Recommendation: Enhance the integration test to also add an entry with a single-digit day to verify the padding is actually applied correctly:
spec.add_changelog_entry("test entry", timestamp=datetime.date(2024, 1, 5)) # single-digit day
with spec.sections() as sections:
new_entry = sections.changelog[0]
# Should use zero-padding: "Jan 05", not space-padding "Jan 5"
assert "Jan 05" in new_entry
assert "Jan 5" not in new_entry
Architecture Alignment:
Design Pattern Consistency: ✓ The approach follows existing patterns in the codebase:
- Properties for metadata extraction (day_of_month_padding, evr, etc.)
- List comprehension with filtering in add_changelog_entry()

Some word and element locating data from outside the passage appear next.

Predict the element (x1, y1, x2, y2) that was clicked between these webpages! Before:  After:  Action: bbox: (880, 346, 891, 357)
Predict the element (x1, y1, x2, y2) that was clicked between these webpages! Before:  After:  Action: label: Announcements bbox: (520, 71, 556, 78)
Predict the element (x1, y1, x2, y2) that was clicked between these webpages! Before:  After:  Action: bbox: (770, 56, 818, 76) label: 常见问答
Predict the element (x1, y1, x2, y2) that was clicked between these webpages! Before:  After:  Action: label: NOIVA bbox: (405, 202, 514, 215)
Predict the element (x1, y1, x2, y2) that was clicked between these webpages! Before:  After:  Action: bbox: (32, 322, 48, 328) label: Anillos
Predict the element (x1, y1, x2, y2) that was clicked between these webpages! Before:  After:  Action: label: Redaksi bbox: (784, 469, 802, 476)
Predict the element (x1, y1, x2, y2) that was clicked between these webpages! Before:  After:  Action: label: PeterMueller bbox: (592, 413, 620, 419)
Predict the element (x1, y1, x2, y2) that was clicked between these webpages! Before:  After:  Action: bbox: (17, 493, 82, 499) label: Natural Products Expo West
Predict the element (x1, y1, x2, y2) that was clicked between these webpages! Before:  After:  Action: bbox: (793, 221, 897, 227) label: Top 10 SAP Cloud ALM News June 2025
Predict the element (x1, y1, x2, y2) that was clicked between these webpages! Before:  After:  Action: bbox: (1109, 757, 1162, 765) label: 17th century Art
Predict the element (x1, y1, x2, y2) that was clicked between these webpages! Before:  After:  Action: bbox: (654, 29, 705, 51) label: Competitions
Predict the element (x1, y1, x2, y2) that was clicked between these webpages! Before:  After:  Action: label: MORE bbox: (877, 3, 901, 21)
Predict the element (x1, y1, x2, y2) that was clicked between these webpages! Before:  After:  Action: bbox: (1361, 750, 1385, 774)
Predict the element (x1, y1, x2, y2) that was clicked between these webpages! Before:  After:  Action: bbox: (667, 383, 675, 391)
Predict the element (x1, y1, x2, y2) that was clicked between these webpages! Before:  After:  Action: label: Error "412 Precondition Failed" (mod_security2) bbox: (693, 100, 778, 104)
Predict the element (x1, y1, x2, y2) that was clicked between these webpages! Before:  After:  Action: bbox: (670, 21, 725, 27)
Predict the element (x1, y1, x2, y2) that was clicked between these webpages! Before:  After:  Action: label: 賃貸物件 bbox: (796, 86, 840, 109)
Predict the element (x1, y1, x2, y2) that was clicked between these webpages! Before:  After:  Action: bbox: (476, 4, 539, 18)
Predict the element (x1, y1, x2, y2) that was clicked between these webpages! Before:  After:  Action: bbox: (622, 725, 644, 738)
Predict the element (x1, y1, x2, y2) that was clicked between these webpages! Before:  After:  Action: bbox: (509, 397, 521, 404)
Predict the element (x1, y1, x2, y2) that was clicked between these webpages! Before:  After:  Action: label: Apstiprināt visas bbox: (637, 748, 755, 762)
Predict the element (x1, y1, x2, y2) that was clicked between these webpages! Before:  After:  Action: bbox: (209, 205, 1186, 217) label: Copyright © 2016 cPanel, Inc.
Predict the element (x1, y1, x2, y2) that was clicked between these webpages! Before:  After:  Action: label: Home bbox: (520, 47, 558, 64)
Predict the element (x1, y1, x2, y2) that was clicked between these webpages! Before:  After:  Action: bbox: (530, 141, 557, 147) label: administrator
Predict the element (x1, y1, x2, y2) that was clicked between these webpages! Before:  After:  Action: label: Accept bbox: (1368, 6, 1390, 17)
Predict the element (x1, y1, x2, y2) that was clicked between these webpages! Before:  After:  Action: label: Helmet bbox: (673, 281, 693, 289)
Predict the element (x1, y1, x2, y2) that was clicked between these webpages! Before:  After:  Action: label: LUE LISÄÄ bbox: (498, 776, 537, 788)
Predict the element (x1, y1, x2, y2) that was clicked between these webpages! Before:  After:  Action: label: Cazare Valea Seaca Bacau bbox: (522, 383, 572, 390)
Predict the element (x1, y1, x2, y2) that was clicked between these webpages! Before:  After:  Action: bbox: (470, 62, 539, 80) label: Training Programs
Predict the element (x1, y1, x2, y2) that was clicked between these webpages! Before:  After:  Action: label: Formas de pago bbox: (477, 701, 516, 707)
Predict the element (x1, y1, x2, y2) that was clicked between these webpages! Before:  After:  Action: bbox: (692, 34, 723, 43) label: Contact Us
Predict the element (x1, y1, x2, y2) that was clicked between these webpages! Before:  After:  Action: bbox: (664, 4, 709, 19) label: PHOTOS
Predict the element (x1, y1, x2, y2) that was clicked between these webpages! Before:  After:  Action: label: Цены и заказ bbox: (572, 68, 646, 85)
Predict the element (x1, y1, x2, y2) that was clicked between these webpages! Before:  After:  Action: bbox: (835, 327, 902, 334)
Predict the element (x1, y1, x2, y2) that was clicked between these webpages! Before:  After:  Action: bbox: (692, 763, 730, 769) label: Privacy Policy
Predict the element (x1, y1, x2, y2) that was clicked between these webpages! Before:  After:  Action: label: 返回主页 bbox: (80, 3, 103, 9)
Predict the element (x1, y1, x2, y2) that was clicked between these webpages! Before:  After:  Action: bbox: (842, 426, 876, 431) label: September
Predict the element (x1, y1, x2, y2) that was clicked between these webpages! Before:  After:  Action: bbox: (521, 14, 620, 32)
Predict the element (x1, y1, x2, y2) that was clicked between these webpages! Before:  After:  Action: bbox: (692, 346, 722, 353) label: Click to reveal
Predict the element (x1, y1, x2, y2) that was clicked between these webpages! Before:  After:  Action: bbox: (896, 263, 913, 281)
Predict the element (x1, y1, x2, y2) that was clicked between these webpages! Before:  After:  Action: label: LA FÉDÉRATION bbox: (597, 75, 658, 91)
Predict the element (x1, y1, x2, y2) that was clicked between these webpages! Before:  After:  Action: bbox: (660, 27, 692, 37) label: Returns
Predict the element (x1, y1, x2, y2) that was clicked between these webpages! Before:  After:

- Minimal changes to existing logic
Testing Strategy: ✓ Matches existing test structure:
- Parametrized unit tests for property behavior
- Integration tests for end-to-end workflow
- Test data using realistic spec file examples
Risk Assessment:
┌───────────────────────────────────────┬────────────┬────────┬─────────────────────────────────────────────────────────────────────┐
│ Risk │ Likelihood │ Impact │ Mitigation │
├───────────────────────────────────────┼────────────┼────────┼─────────────────────────────────────────────────────────────────────┤
│ Breaking valid edge cases │ Low │ High │ Comprehensive parametrized tests cover valid/invalid boundary cases │
├───────────────────────────────────────┼────────────┼────────┼─────────────────────────────────────────────────────────────────────┤
│ Regex performance on large changelogs │ Low │ Low │ Regex is efficient; typical changelogs are < 100 entries │
├───────────────────────────────────────┼────────────┼────────┼─────────────────────────────────────────────────────────────────────┤
│ Maintenance burden from duplication │ Medium │ Low │ Document with TODO comment; can refactor later │
└───────────────────────────────────────┴────────────┴────────┴─────────────────────────────────────────────────────────────────────┘
Final Recommendation:
Approve for implementation with the following adjustments:
1. Must have: Enhance integration test to verify single-digit day padding
2. Should have: Add test case for nonsensical zero-padded double-digit (e.g., "Dec 018")
3. Nice to have: Add TODO comment about potential regex deduplication for future refactoring
4. Documentation: Add docstring examples to has_valid_day_padding showing valid/invalid cases
Estimated Effort: 1-2 hours for implementation + testing
Technical Debt Introduced: Minimal (potential regex duplication)
Regression Risk: Low (well-isolated change with good test coverage)
---
Stella's Code Review Checklist for Implementation:
When I review the PR, I'll verify:
- Regex pattern correctly matches all valid RPM date formats
- Validation logic handles all edge cases (single-digit, double-digit, zero-padded, space-padded)
- Tests cover boundary cases comprehensively
- No performance regressions (run pytest with -v to check test execution time)
- Code follows existing style conventions in the module
- Docstrings are clear and include examples
---
Summary: This is a well-scoped, technically sound fix. The approach is conservative and minimizes risk. With the recommended test enhancements, this will be a solid, maintainable solution.
The feedback from Stella is pretty solid, with very nice improvements for more test cases and reducing tech debt.
One thing I’d love to see is more concise output from these agents. I really appreciate the structured output so one can skip sections that are not that important. But in the end there is just too much text printed.
Other than that, it was amazing to see these agents collaborate, and especially refine an existing proposal. Let’s create that PR, that will be our next blog post.